= Hiram II =

Phoenician King of Tyre

Hiram II (Hi-ru-mu) was the Phoenician king of Tyre from 737 to 729 BC. In 738 he was listed as a tributary of the Assyrian king Tiglath-Pileser III. His predecessor, Ithobaal II, was also stated to have paid tribute in that year. It is possible that the date in the Assyrian record is in error and Hiram's reign did not begin until 737. Hiram II should not be identified with the "Hiram, king of the Sidonians" who paid tribute to the Assyrians at an earlier date.

In 733 or 732, Hiram allied with Rezin, king of Damascus, but was attacked and defeated by Tiglath-Pileser. He was then deprived of Sidon, which the Assyrian king bestowed on Elulaios. Hiram also had agents on Cyprus, where his interests probably lay in the copper mines about Amathus and Limassol.
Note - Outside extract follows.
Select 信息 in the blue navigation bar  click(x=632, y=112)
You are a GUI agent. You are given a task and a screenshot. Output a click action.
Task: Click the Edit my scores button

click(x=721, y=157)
A letter of Qurdi-Aššur-lāmur to Tiglath-Pileser, quotes a report from the Assyrian functionary Nabū-šēzib at Tyre, wherein Nabū-šēzib claims to have prevented Hiram from seizing the sacred tree (ēqu) from Sidon: "Hiram cut down the [sacred] tree of the temple of his gods, which is at the entrance to Sidon, saying: ‘I shall move it to Tyre’. I made him stop this: the [sacred] tree, which he cut down, is at the foot of the mount."

According to the hypothesis that much of the material in the Hebrew Bible was written at a late date by a so-called "Deuteronomist", references to Hiram I's relations with Solomon, king of Israel, are often re-dated by scholars to the reign of Hiram II and the Judahite king Ahaz. Thus, the incident recorded in 1 Kings 5—where Hiram presented Solomon with cedar for his temple—may in fact reflect the renovation of the temple undertaken by Ahaz and recorded in 2 Kings 16. The Tyrian king would have needed Assyrian permission to fell trees on Mount Lebanon, but as Ahaz had recently paid a visit to Tiglath-Pileser at Damascus this permission could have been granted then. Likewise, the fleets assembled by Solomon and Hiram in 1 Kings 10 may better fit the reign of Ahaz. The Israelite king could have procured access to the sea at the Yarkon River from his overlord, Tiglath-Pileser, after the latter's conquest of Philistia. The gold of Ophir, which the fleets collected, was needed by both kings to cover their tribute to Assyria.

In 729, Mattan II deposed Hiram and seized the throne. In 728 he made a large payment of tribute to buy Assyrian recognition of his usurpation.